Auf Einladung des Landtagskandidaten Thomas Stotko war die Vizepräsidentin des Deutschen Bundestages, Susanne Kastner zu Besuch in Witten. Sie informierte sich über die Arbeit und die Legitimation des KiJuPa.
Bundespolitik
Beeindruckt zeigte sich Kastner nicht nur von den vielfältigen Aktivitäten des KiJuPa. "Das Ihr nicht nur ein Mitspracherecht, sondern auch konkrete Antragsrechte habt finde ich super" sagte Kastner(2. v.l.) bei ihrem Besuch in der Wittener Werkstatt. Gerd Kinski(r.), der Kinder- und Jugendbeauftragte, berichtete über die Anfänge seit 1997 und die nun doch toll laufende Arbeit.

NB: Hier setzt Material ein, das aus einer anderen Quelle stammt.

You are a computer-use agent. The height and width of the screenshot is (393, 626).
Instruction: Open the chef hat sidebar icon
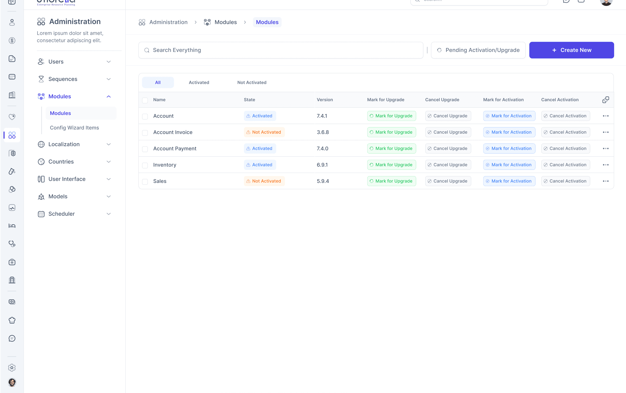click(x=12, y=320)
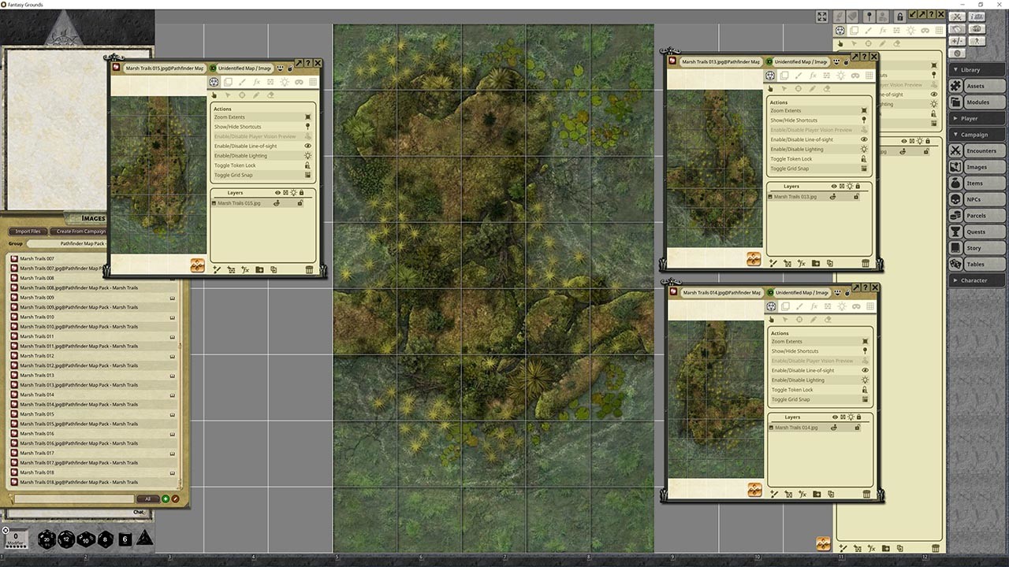Open the All filter dropdown below the image list

point(147,498)
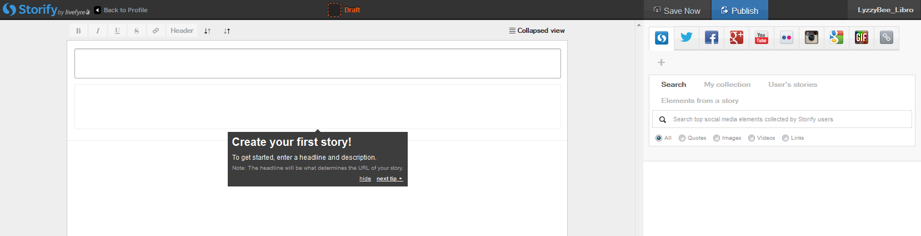Image resolution: width=921 pixels, height=236 pixels.
Task: Click the 'next tip' link in the tooltip
Action: 389,179
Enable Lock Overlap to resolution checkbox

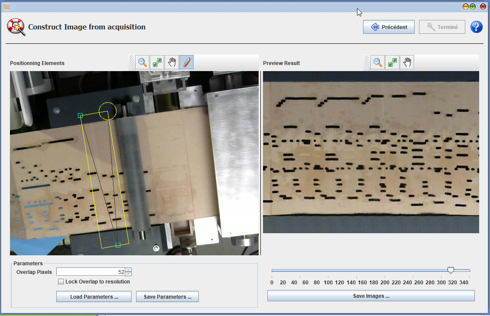pyautogui.click(x=61, y=282)
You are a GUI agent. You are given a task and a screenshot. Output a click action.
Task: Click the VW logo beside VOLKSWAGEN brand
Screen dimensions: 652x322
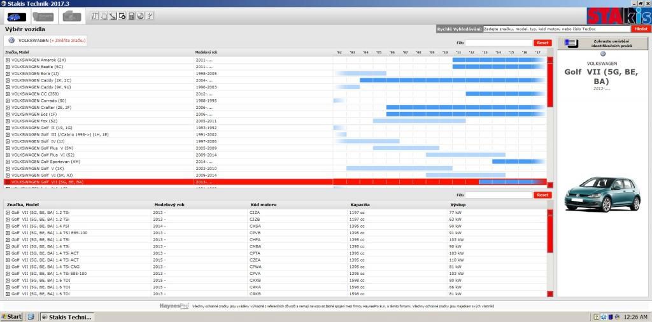coord(11,40)
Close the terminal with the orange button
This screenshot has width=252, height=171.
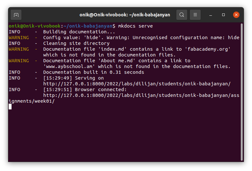[236, 15]
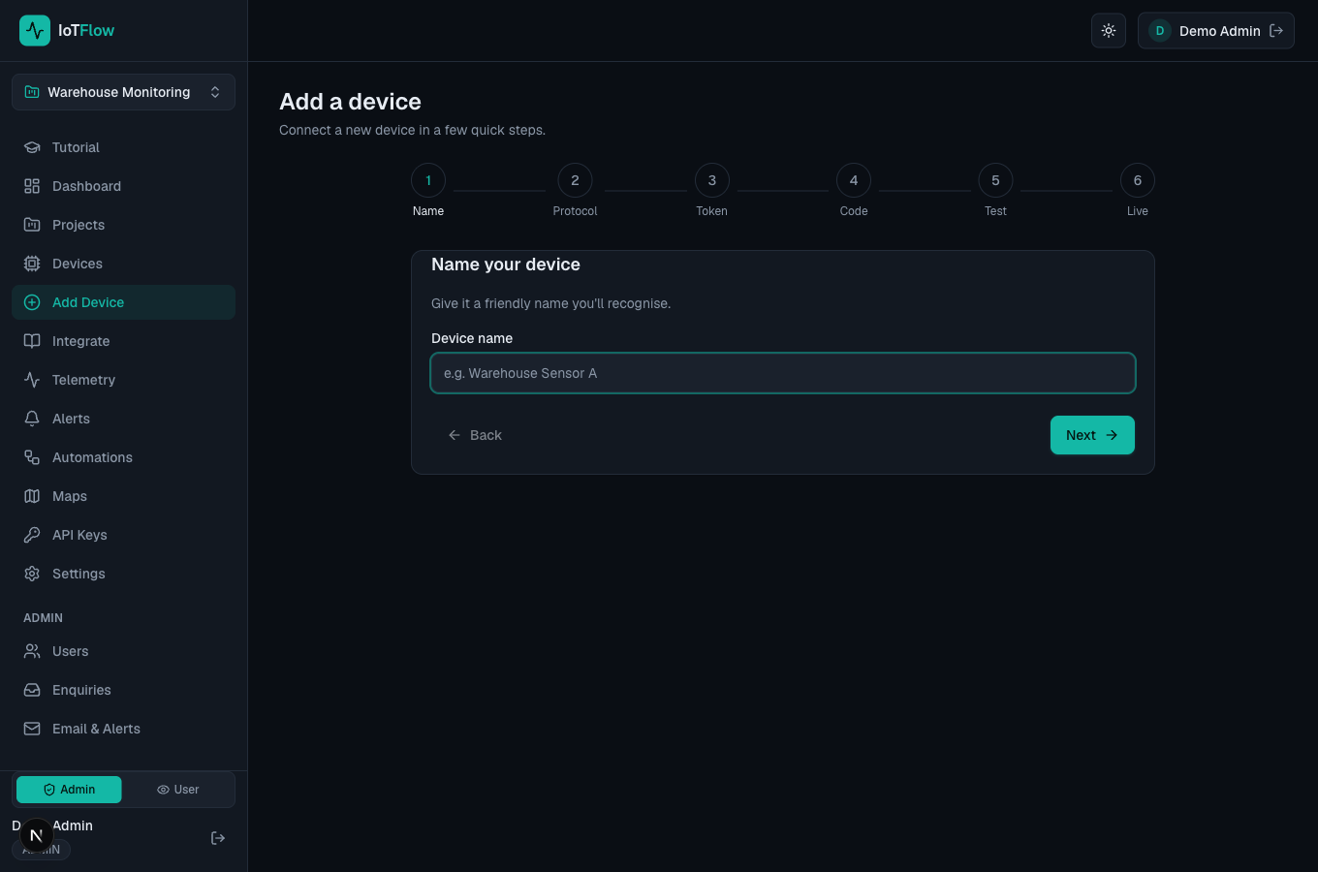
Task: Switch to Admin view mode
Action: point(69,790)
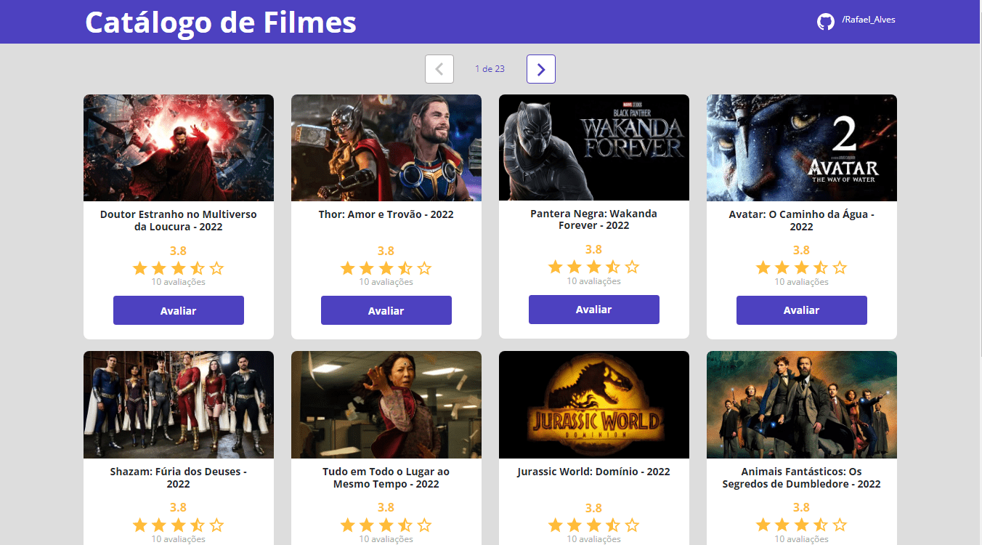Click the fifth star on Jurassic World card
The image size is (982, 545).
[632, 525]
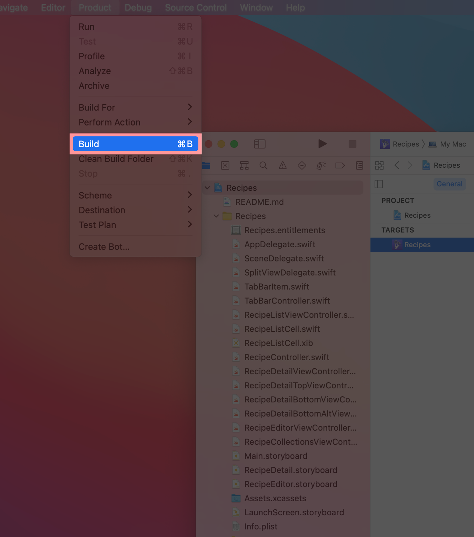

Die MItglieder des KiJuPa nutzten die Gelegenheit und fragten die Vizepräsidentin "Löcher in den Bauch", die alle Fragen beantwortete und eines nach Berlin mitnahm: "Wenn ich mal gefragt werde, wo ein KiJuPa funktioniert, werde ich gern auf Witten verweisen.
Das freute auch die heimische Bundestagsabgeordnete Christel Humme, die das KiJuPa im Juni nach Berlin eingeladen hat.